:: GIVEN RECORDS

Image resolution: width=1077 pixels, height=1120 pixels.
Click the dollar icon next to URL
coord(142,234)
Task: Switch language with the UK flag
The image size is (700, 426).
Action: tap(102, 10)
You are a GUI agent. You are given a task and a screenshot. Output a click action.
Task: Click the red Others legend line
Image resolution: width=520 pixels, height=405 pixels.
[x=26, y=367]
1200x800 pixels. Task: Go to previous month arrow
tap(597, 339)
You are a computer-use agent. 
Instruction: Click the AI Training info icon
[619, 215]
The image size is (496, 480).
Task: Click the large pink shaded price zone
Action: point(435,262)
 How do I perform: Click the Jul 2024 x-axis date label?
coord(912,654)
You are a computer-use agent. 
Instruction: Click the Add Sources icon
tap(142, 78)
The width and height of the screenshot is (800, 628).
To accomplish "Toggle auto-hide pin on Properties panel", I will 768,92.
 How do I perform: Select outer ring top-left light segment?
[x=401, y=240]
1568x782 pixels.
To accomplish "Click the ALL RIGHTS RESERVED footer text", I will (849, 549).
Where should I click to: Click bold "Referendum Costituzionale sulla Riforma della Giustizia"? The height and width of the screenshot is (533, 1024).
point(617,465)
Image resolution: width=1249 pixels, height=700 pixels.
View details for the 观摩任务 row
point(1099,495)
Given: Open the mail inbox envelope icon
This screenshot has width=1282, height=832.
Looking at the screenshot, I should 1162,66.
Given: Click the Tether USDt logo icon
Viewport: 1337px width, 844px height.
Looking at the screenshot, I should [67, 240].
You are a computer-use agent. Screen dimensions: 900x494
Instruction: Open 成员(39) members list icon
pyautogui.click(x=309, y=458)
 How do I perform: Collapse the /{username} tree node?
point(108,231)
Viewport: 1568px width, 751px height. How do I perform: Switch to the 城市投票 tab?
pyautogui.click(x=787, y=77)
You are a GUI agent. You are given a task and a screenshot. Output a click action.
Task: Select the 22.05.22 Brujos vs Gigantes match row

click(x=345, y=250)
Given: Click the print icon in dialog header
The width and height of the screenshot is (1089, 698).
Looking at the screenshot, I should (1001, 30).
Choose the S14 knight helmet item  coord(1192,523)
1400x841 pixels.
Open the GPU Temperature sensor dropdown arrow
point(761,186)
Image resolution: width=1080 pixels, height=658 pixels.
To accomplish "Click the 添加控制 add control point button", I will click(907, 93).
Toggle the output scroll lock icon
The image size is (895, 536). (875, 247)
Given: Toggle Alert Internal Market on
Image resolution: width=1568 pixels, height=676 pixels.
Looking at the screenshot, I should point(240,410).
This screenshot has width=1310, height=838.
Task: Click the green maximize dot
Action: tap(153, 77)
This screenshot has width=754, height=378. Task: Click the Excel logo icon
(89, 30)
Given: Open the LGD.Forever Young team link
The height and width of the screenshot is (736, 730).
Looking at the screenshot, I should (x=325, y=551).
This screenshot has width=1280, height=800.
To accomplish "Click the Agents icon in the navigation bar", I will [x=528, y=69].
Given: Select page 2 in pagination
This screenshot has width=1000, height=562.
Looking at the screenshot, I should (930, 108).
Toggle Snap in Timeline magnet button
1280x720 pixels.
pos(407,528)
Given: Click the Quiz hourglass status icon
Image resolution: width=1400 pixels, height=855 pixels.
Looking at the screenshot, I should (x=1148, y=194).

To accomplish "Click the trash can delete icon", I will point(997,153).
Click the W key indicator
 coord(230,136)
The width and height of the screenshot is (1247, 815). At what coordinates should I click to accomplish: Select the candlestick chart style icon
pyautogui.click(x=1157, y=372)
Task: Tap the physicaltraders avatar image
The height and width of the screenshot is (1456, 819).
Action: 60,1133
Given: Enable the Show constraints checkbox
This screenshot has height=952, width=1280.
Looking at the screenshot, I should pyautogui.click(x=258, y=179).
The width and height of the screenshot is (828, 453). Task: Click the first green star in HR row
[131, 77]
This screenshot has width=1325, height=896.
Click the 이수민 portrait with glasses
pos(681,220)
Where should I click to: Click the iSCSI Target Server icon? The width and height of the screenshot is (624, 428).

::::

Collect every line of the listing above that contains the word "Viewport", and copy each one in full.

Viewport: 1337px width, 844px height.
Viewport: 1568px width, 751px height. How do I perform: Switch to the 城市投票 tab?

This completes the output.